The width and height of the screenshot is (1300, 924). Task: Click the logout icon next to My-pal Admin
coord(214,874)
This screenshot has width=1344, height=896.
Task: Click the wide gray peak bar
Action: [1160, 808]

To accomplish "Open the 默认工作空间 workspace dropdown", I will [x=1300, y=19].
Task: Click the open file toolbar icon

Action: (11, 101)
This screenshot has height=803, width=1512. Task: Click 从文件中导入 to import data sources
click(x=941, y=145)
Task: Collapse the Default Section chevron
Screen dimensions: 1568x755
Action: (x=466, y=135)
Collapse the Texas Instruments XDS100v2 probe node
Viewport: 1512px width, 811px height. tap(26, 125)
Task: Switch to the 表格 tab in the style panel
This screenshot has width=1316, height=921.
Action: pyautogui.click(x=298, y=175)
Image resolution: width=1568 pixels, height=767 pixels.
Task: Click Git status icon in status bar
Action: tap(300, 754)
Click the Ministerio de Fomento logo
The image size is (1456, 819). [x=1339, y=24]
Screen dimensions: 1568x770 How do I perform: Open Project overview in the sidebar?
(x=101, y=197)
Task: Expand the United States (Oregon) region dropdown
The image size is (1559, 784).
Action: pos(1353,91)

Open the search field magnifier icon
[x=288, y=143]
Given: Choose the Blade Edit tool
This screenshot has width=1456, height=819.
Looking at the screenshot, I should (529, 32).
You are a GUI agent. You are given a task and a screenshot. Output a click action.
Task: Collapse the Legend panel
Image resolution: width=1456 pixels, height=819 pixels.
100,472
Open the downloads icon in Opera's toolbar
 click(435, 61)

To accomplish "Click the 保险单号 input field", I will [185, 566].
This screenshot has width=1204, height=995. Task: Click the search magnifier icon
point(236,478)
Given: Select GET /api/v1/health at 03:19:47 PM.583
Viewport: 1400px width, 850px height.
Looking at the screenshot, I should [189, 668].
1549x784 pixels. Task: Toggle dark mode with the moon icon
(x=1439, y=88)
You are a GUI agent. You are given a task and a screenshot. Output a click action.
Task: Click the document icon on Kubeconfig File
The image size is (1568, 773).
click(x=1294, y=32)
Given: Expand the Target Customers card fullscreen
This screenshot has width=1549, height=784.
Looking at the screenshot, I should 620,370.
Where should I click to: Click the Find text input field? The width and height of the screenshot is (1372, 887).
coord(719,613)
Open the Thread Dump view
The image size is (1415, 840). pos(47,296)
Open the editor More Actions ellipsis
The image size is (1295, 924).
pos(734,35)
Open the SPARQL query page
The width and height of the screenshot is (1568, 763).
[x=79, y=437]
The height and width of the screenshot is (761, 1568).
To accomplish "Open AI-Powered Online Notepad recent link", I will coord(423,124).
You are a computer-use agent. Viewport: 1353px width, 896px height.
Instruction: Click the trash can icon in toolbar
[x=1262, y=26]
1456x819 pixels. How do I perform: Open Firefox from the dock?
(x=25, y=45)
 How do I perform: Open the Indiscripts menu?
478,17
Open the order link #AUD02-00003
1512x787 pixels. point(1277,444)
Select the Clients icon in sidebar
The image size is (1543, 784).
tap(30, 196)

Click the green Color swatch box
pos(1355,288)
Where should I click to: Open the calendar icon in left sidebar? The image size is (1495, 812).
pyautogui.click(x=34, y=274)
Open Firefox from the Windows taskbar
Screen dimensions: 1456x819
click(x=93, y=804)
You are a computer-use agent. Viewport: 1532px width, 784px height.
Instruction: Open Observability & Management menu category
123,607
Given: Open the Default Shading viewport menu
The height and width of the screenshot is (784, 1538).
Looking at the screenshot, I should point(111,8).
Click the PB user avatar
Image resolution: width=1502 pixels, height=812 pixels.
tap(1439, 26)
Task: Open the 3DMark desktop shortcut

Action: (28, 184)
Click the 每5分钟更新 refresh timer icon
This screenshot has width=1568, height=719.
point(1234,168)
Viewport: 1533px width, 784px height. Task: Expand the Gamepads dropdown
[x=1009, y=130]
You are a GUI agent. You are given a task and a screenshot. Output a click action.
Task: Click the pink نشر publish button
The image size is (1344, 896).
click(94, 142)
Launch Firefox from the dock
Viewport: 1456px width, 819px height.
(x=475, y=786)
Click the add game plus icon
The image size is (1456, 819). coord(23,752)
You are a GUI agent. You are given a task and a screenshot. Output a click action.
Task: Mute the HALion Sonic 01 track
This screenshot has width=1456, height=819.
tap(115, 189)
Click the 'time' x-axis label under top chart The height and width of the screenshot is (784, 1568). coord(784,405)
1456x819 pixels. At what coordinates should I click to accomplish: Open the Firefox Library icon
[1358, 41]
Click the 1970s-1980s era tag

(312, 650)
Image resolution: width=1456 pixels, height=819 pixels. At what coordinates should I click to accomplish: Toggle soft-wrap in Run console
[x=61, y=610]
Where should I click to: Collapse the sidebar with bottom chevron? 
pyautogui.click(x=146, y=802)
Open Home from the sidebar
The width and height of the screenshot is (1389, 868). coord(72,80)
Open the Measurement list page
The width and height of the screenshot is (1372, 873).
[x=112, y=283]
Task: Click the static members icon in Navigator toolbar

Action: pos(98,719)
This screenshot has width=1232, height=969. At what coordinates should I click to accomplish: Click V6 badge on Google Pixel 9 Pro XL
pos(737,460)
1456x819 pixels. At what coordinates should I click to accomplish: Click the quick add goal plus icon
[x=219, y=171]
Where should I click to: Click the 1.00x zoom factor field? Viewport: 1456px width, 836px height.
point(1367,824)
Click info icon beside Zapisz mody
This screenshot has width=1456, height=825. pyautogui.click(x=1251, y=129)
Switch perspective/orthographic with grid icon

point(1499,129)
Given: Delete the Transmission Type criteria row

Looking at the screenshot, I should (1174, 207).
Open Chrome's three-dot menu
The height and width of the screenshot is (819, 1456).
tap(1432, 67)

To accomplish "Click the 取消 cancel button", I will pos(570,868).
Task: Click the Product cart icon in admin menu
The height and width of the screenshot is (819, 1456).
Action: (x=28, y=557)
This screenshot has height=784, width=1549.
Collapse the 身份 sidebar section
::::
(Problem statement): Copy out all lines above holding "panel".

(Result of the task):
Task: Switch to the 表格 tab in the style panel
Task: Collapse the Legend panel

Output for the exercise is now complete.